(DOCUMENT SOURCE):
Ce résultat est important pour les 7.000 à 8.000 personnes atteintes en France de cette maladie neuromusculaire mais aussi pour les chercheurs qui misent depuis plusieurs années sur le potentiel des cellules souches embryonnaires humaines (CSEh) pour déchiffrer les maladies génétiques.
Voir le développement de la maladie
En effet, ces cellules pluripotentes vont ensuite donner naissance à tous les tissus de l’organisme : elles permettent donc en laboratoire d’étudier le développement de la maladie dans différents tissus ou organes. Dans le cas de la dystrophie myotonique de Steinert, qui se caractérise par une lenteur anormale de la décontraction du muscle après une stimulation nerveuse, les patients souffrent aussi de troubles du rythme cardiaque, de problèmes hormonaux, de troubles cognitifs… C’est une maladie aux multiples facettes qui se transmet avec un effet domino : à peine visible chez le grand-père, la maladie se développe plus sérieusement chez le père (ou la mère) et encore plus chez le fils ou la fille s’ils sont atteints.

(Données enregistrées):
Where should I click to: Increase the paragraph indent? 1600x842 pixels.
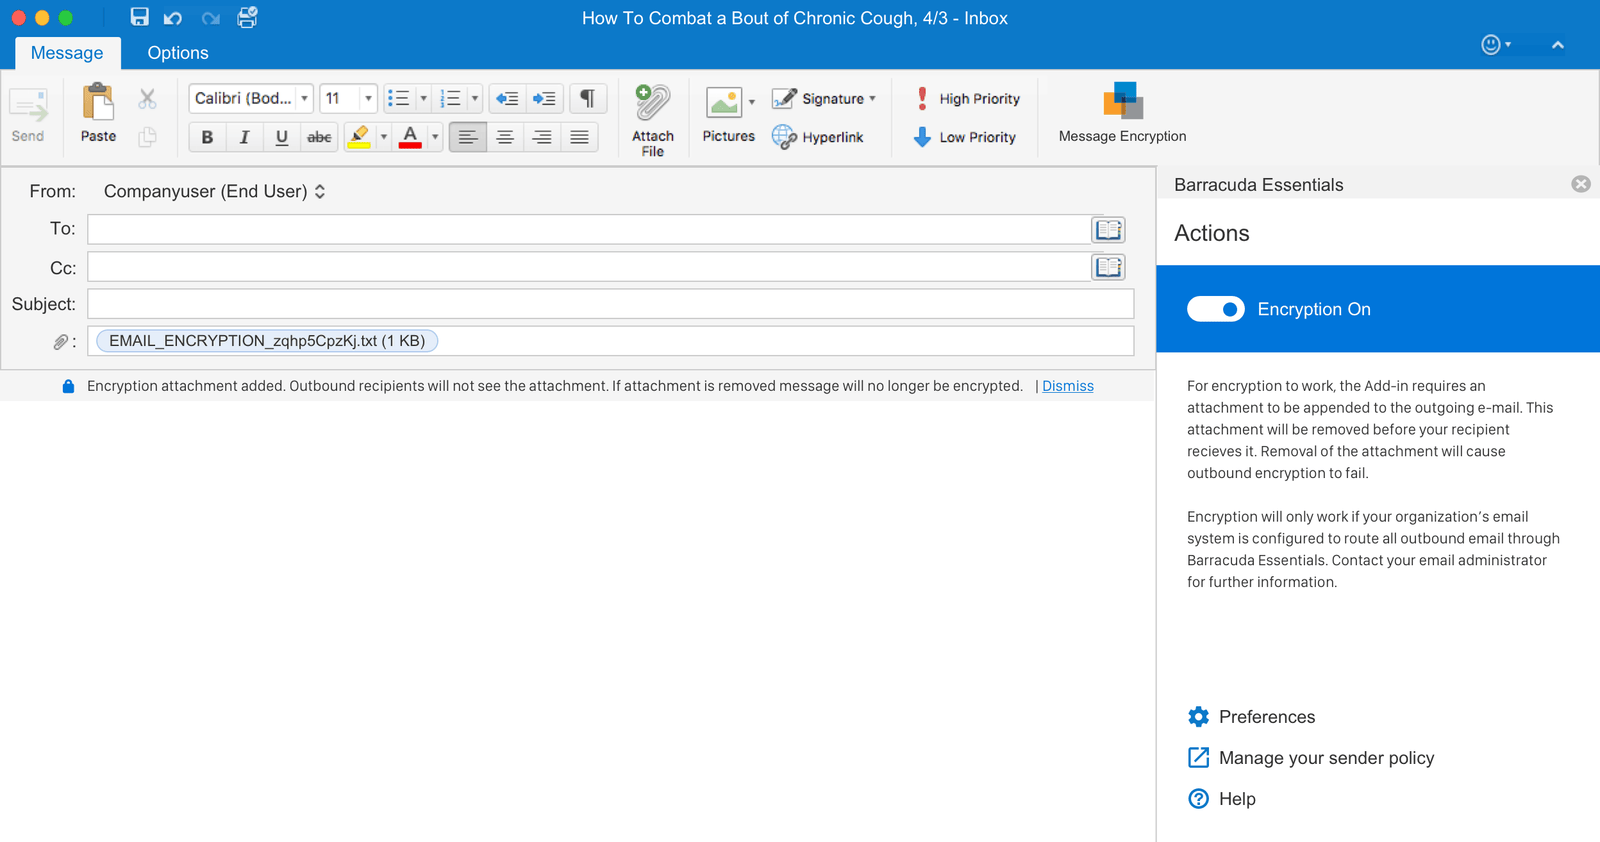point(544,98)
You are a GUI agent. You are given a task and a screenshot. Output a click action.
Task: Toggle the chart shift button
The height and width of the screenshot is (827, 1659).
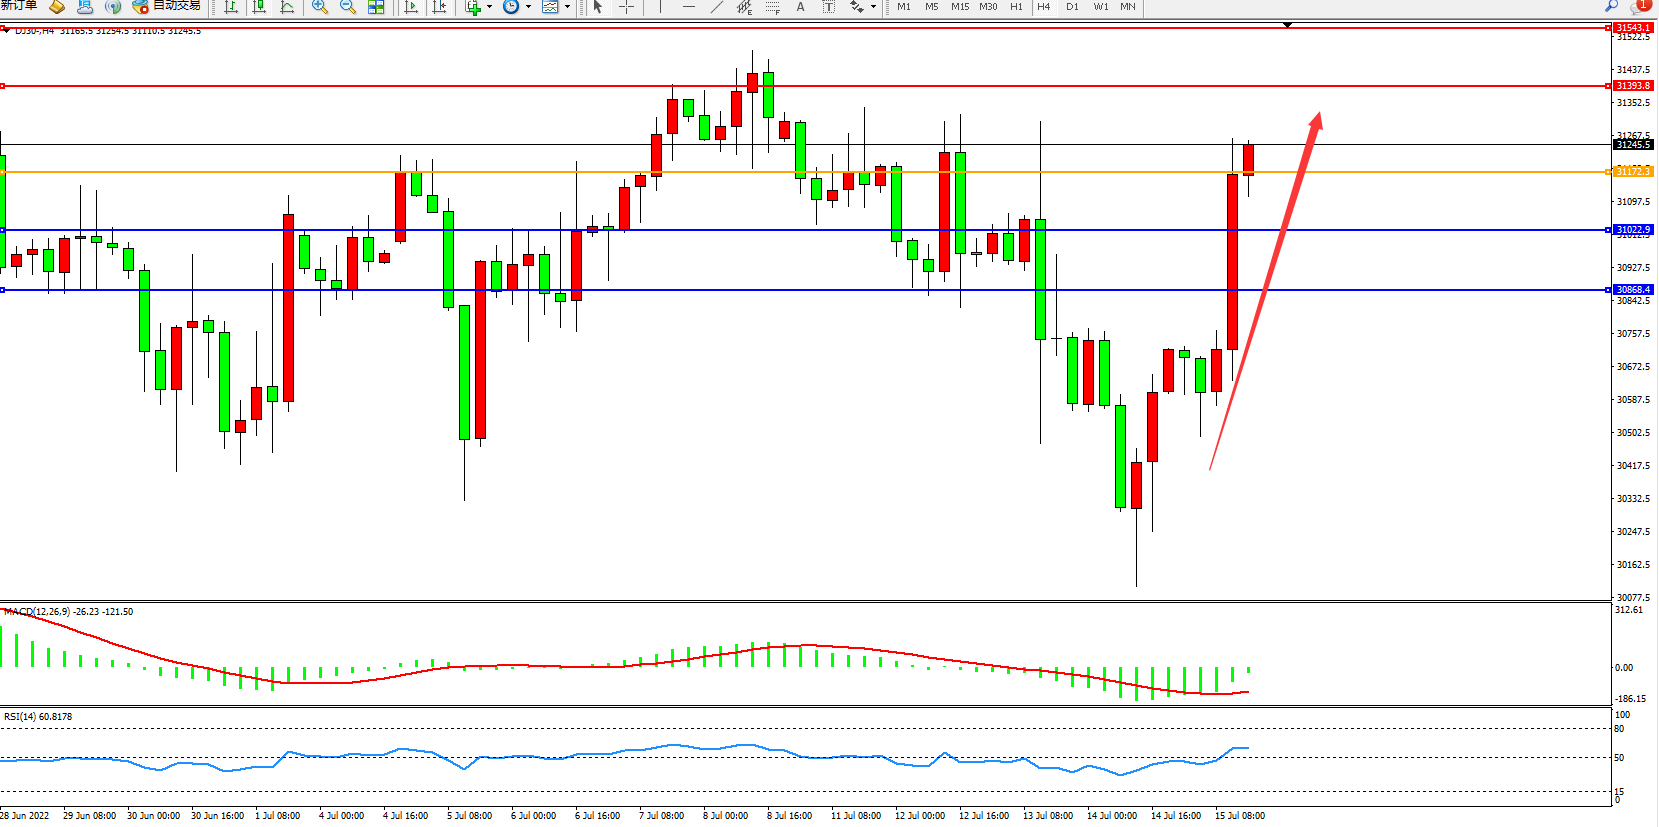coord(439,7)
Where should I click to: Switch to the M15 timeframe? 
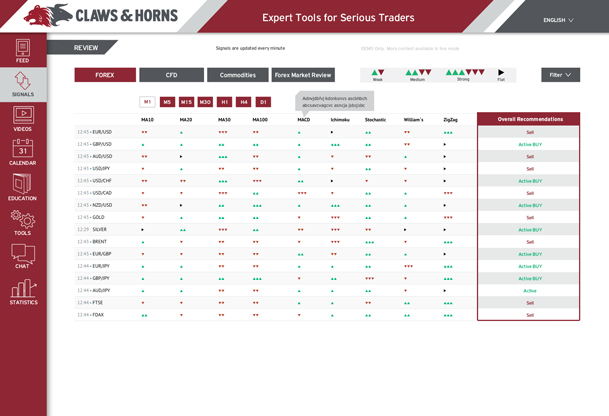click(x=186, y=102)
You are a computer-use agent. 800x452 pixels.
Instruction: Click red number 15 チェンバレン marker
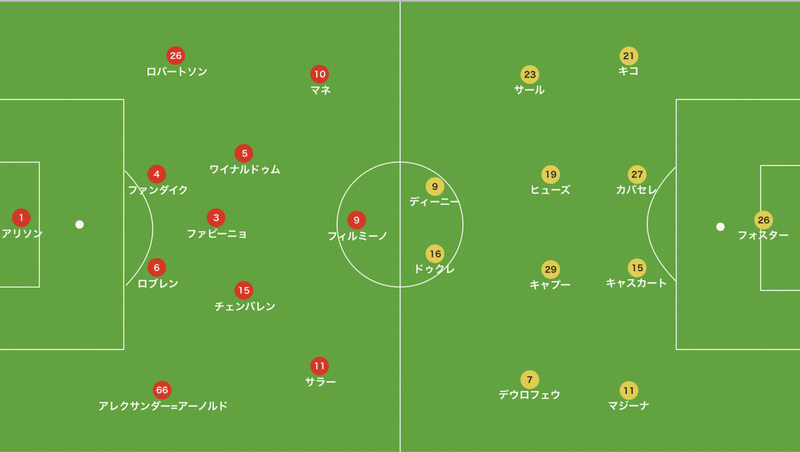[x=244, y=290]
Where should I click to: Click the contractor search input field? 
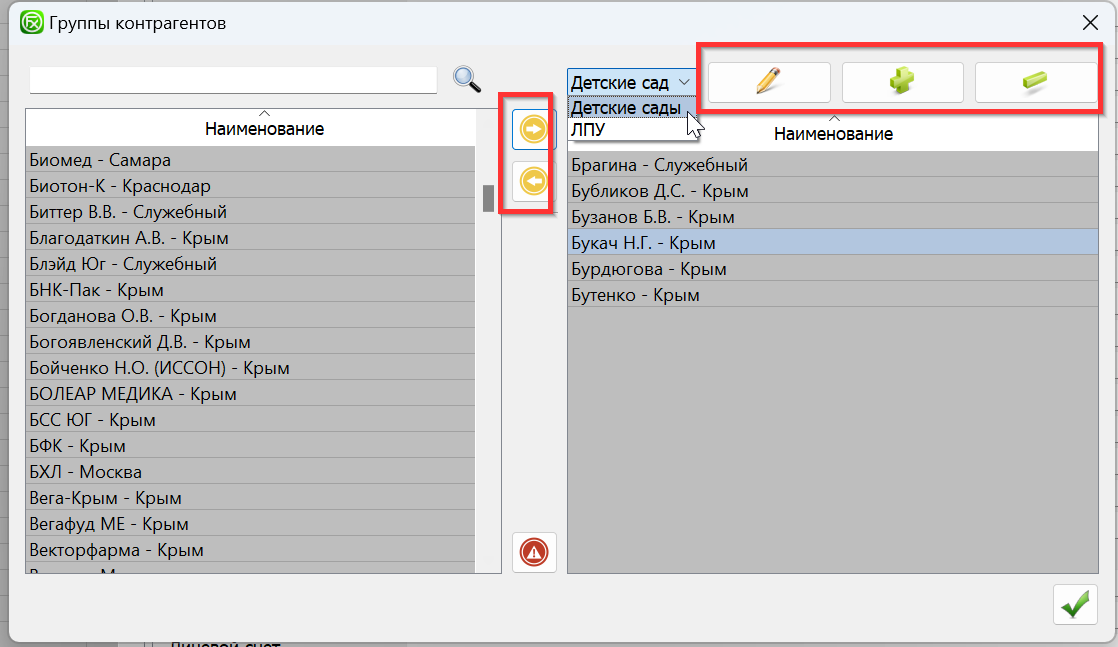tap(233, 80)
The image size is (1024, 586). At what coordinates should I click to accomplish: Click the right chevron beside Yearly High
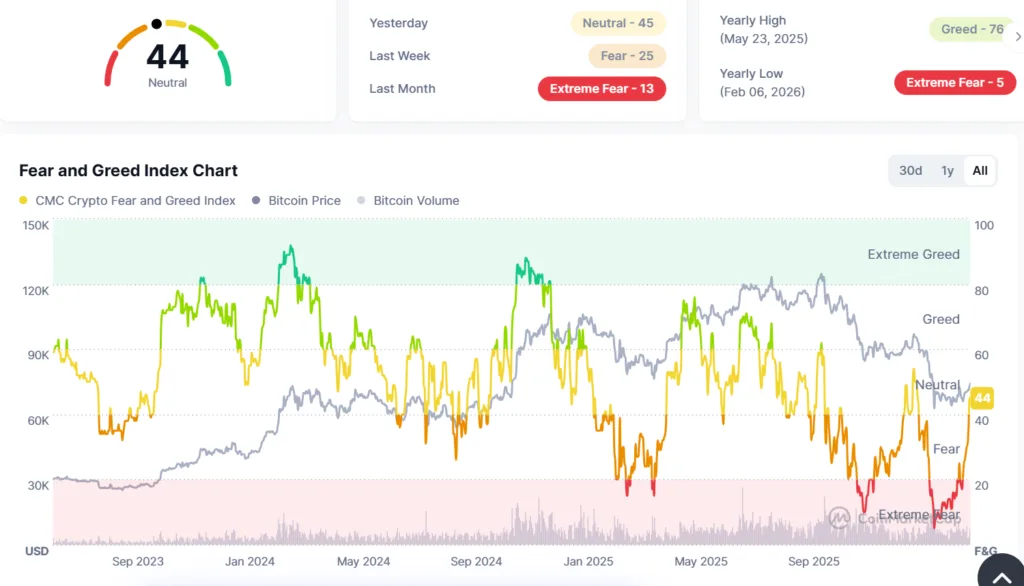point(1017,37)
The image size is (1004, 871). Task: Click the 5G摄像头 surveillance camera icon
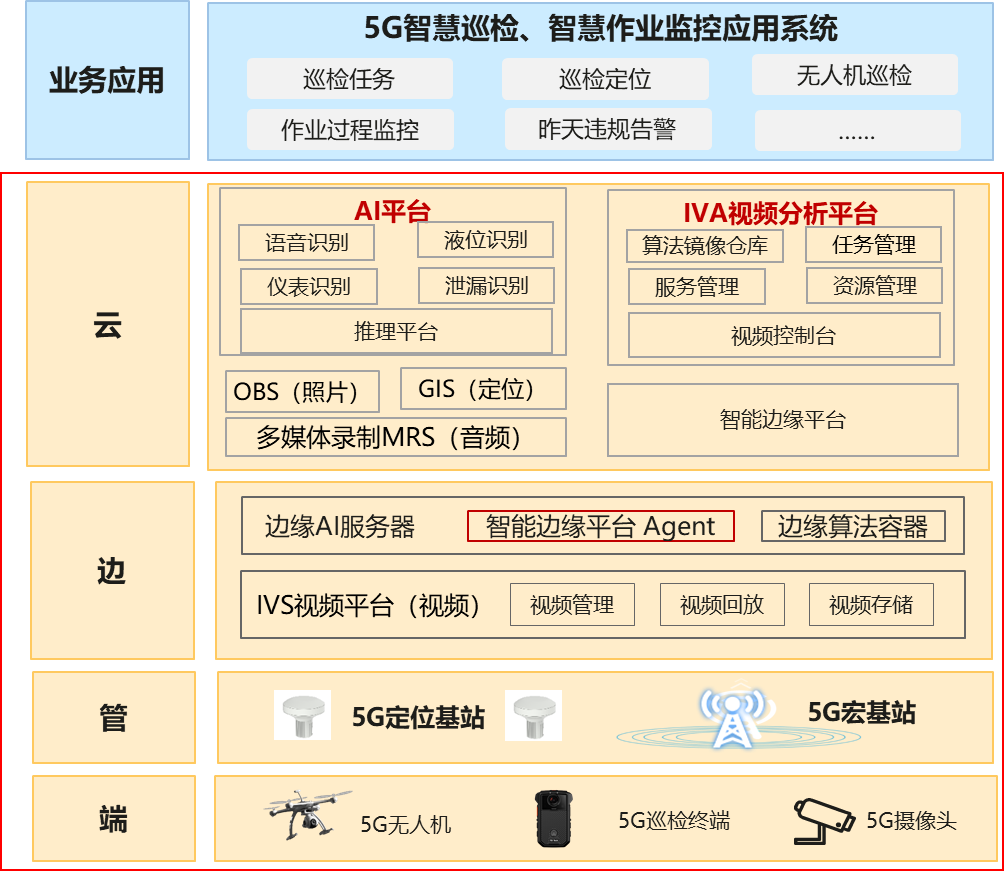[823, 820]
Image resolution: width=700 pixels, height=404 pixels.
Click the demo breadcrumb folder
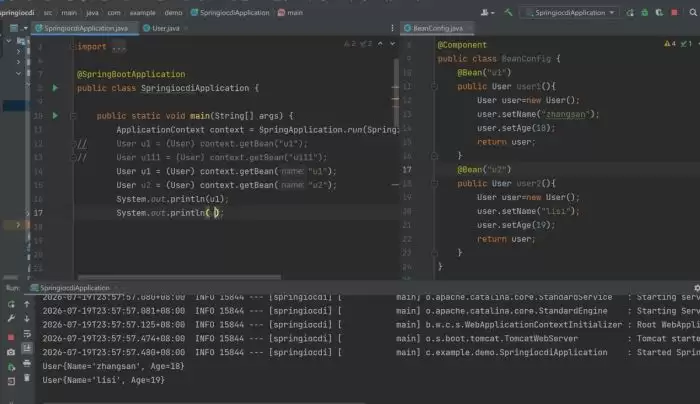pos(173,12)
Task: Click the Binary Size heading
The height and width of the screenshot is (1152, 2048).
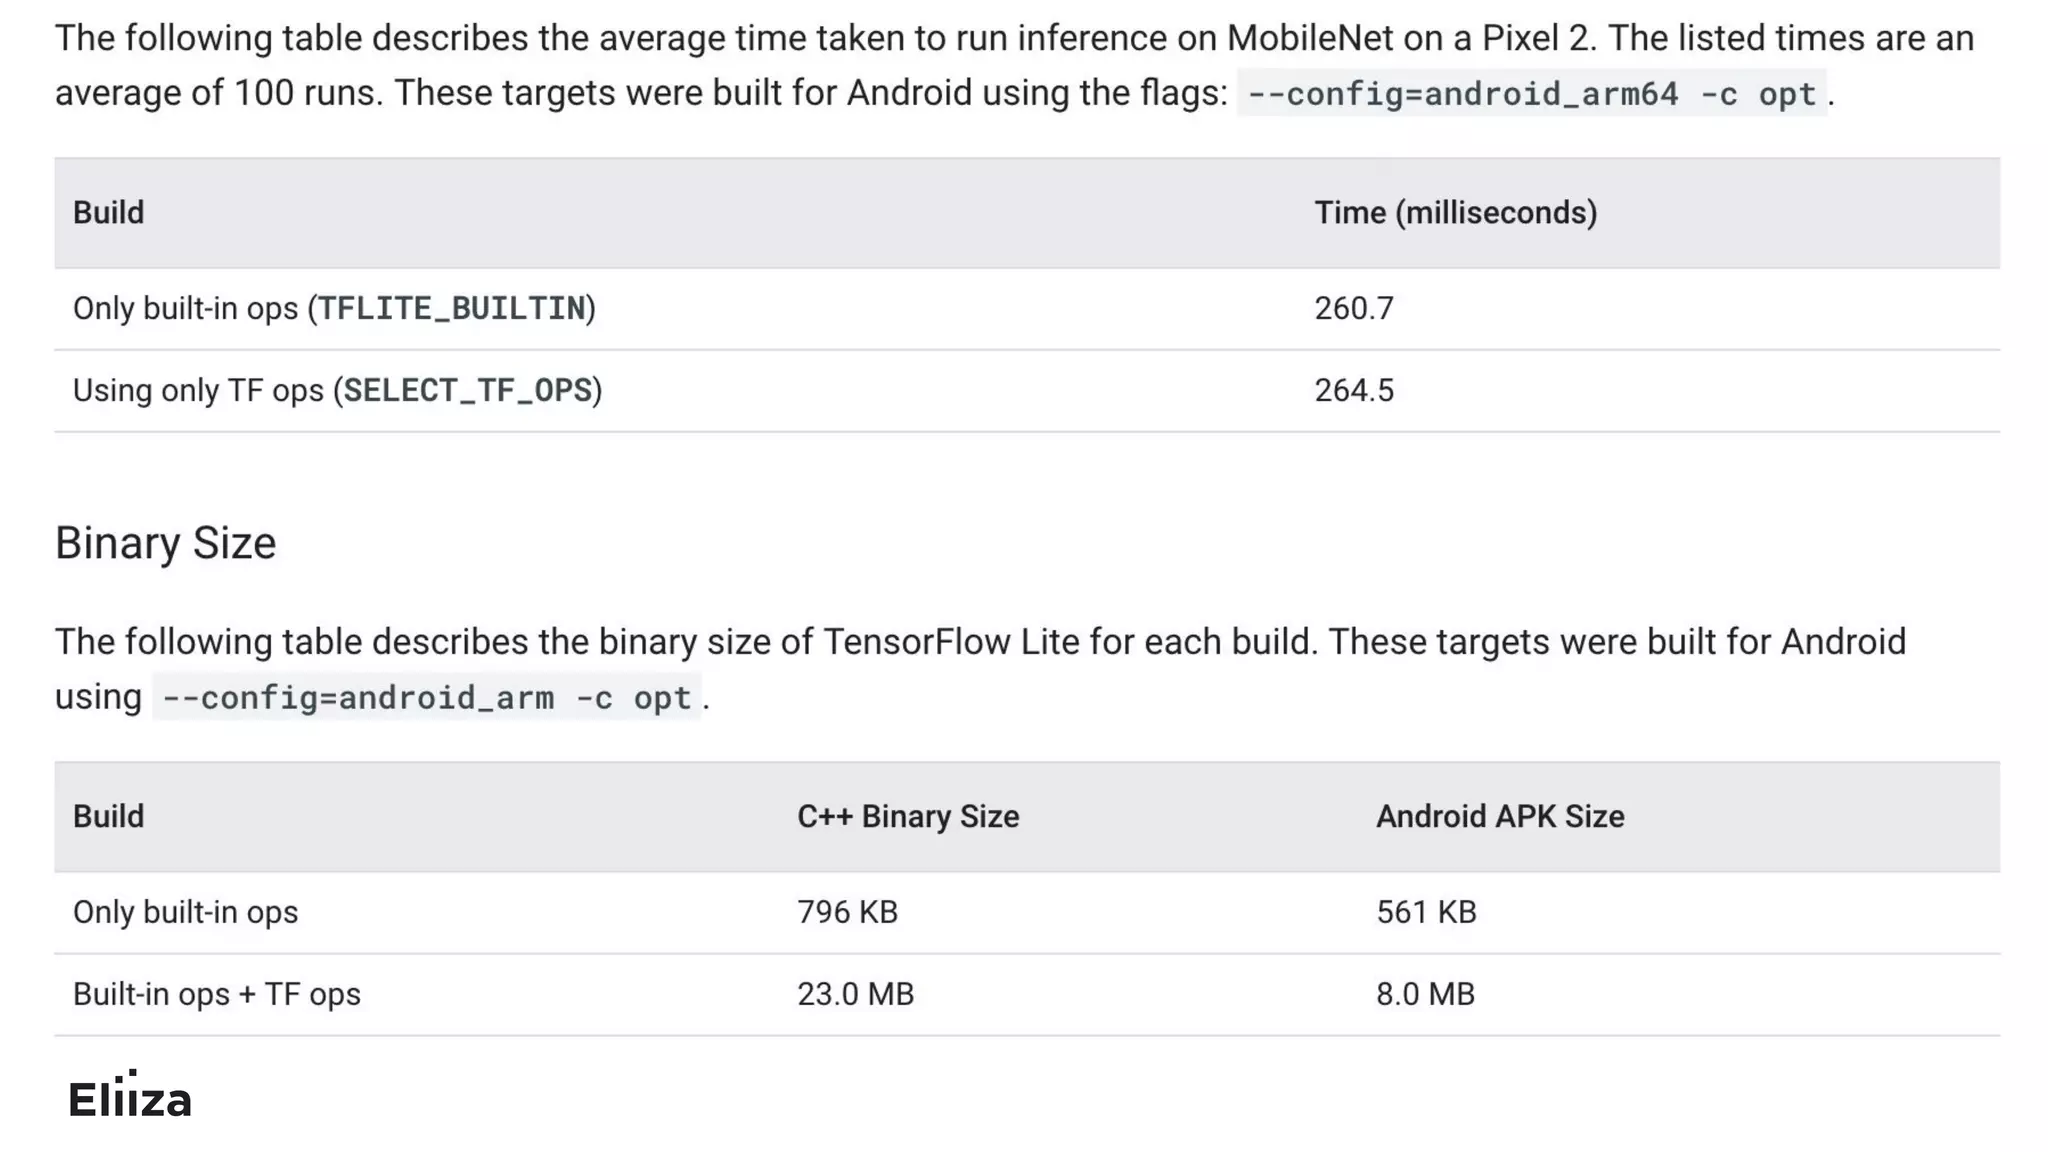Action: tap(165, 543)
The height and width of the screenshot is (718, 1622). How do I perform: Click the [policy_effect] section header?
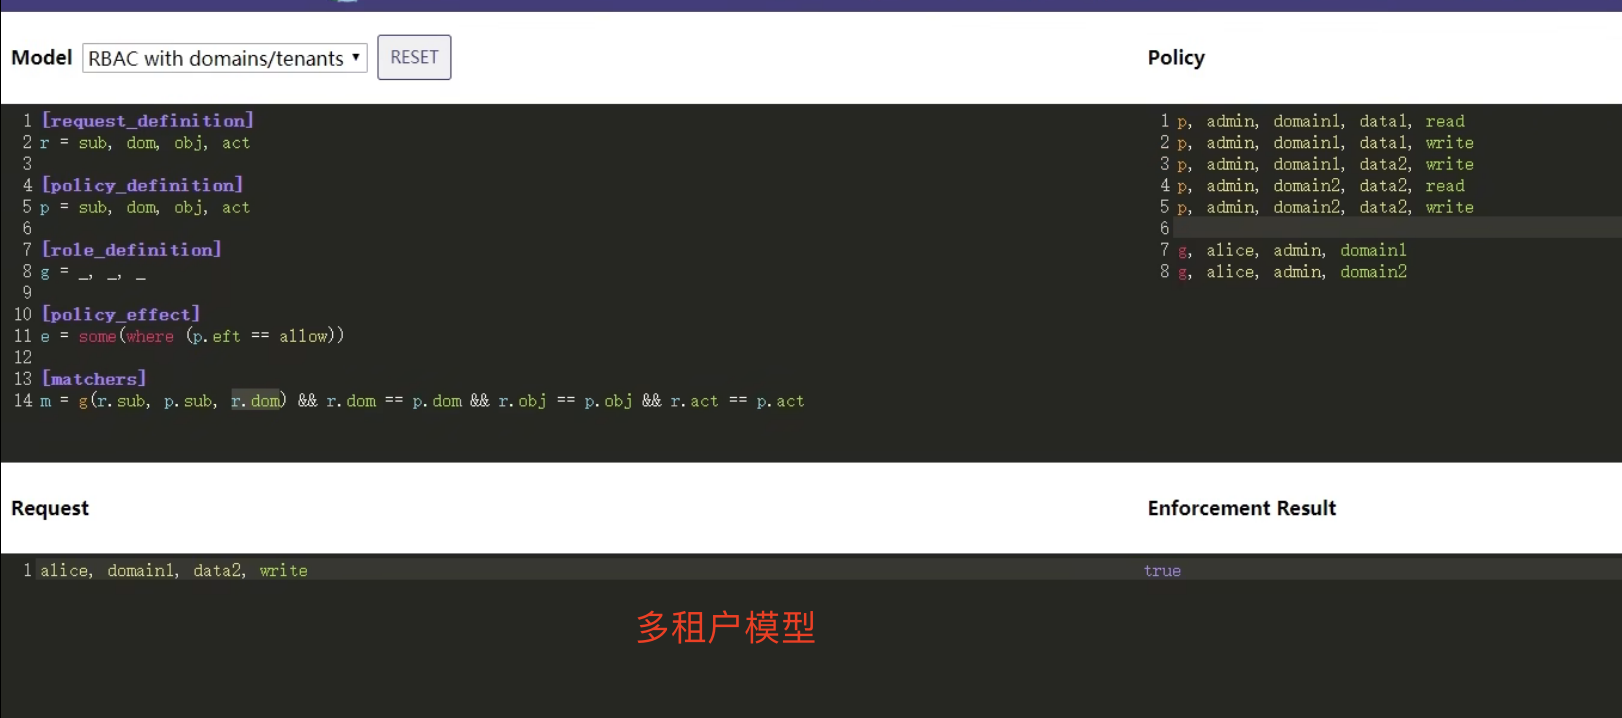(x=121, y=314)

(À FAIRE):
**a.** Comment traduire en anglais cette phrase du document source : « C’est une maladie aux multiples facettes qui se transmet avec un effet domino : à peine visible chez le grand-père, la maladie se développe plus sérieusement chez le père (ou la mère) et encore plus chez le fils ou la fille s’ils sont atteints. » ?
**b.** D’après le document source, pourquoi les cellules souches embryonnaires humaines permettent-elles d’étudier en laboratoire le développement de la maladie dans différents tissus ou organes ? Répondez en une à trois phrases.

(SOLUTIONS PROPOSÉES):
**a.** It is a multifaceted disease that is passed on with a domino effect: barely visible in the grandfather, the disease develops more seriously in the father (or the mother) and even more so in the son or the daughter if they are affected.

**b.** Ces cellules pluripotentes donnent ensuite naissance à tous les tissus de l’organisme. On peut donc suivre en laboratoire le développement de la maladie dans différents tissus ou organes.